Often, it’s the little things that I find (make?) complicated.

Take dinner, for example. What’s for dinner? Hmmm, let’s see. What’s in the fridge? Nothing? What’s in season? Oh, no time to stop by the grocery store?

What’s quick and easy? Shall we go out for Thai or Japanese? What did you have for lunch? Wanna get burritos? Too heavy?

What about that Pho place around the corner? It closed? Really? When? How did I not know this? I loved that place!

It sounds painful, doesn’t it?

I’m aware of how indecision plagues me as I hash out my thought process over something that can be simplified. Thankfully, my husband has had a lot of practice rolling with my ongoing internal debacle as I explore all the choices available to me about dinner and other similar day-to-day matters.

I do better with big things.

Love over indifference, hate, apathy? Yes.

Knowledge over ignorance? Why, yes, that is my preference. (Though I myself wouldn’t claim to be more knowledgeable than ignorant at any given moment. The books I haven’t read and will never read? Voluminous.)

Marriage equality over picking and choosing who gets to take institutionally recognized vows and who doesn’t? Absolutely.

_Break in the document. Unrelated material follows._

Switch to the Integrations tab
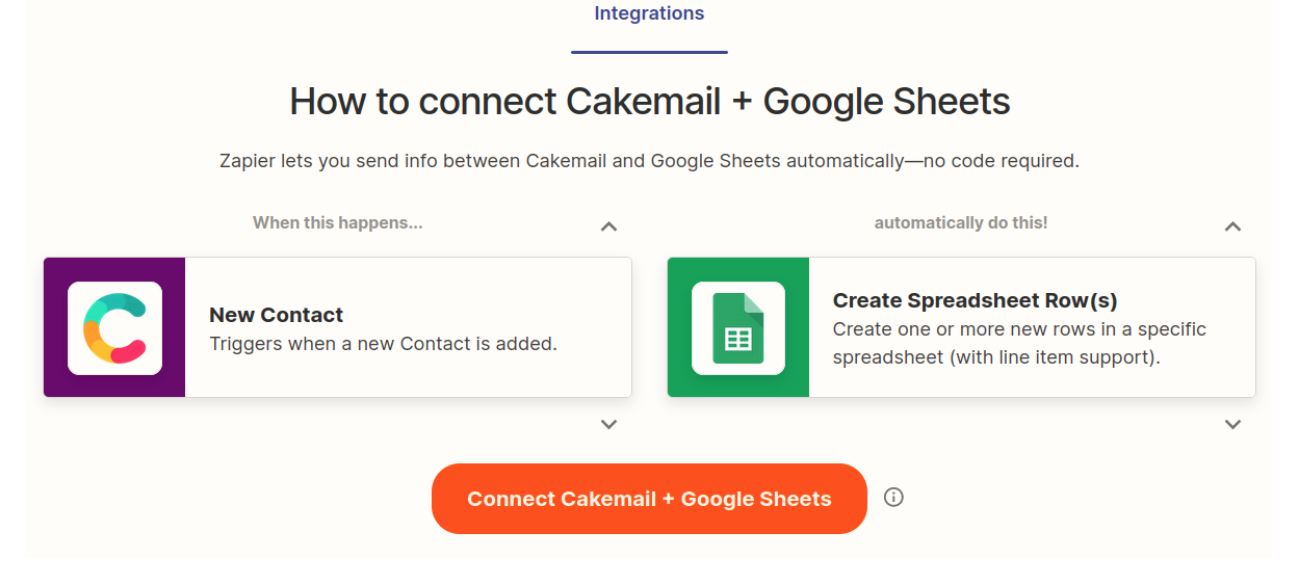 tap(649, 14)
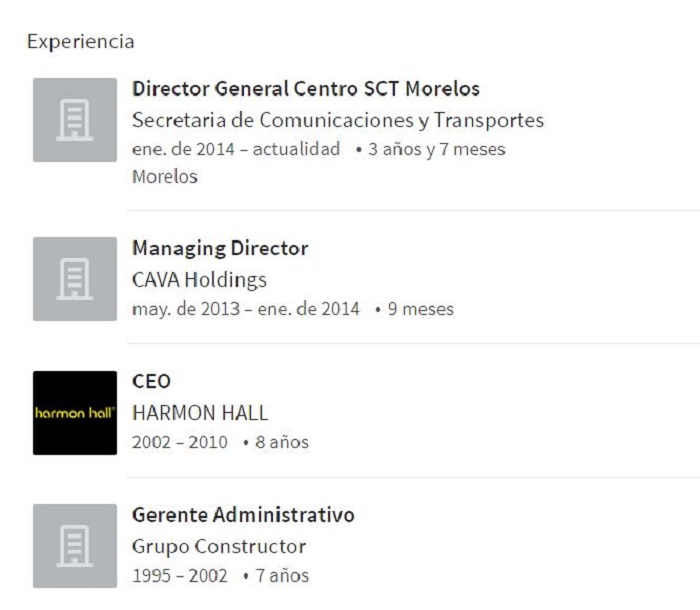This screenshot has width=700, height=610.
Task: Click the '3 años y 7 meses' duration
Action: coord(436,150)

Equality for all, though some would disagree, is a worthwhile goal. Geographic and economic luck aside, we are equal in significant ways. Did we get here other than by birth? No. Do any of us get to escape death? Unless you believe that The Avengers are real, then no. Do we get to pick and choose what aspects of life come our way? If we’re even somewhat engaged in our own lives, then hardly if at all. Our palate may have a preferred taste, but our plate does not have the final say. We pretty much get it all: the loss, the pain, the sadness, the joy, the laughter, the light.

The combo platter.

That appears to be what’s on the menu at the proverbial table. I for one prefer the flavors of joy, but alas, those are always peppered with a pinch of pain. Just like life is laced with loss. And to be able to partake in the feast, to be able to sample each bite, is, I would think, not a prerogative but rather a birthright.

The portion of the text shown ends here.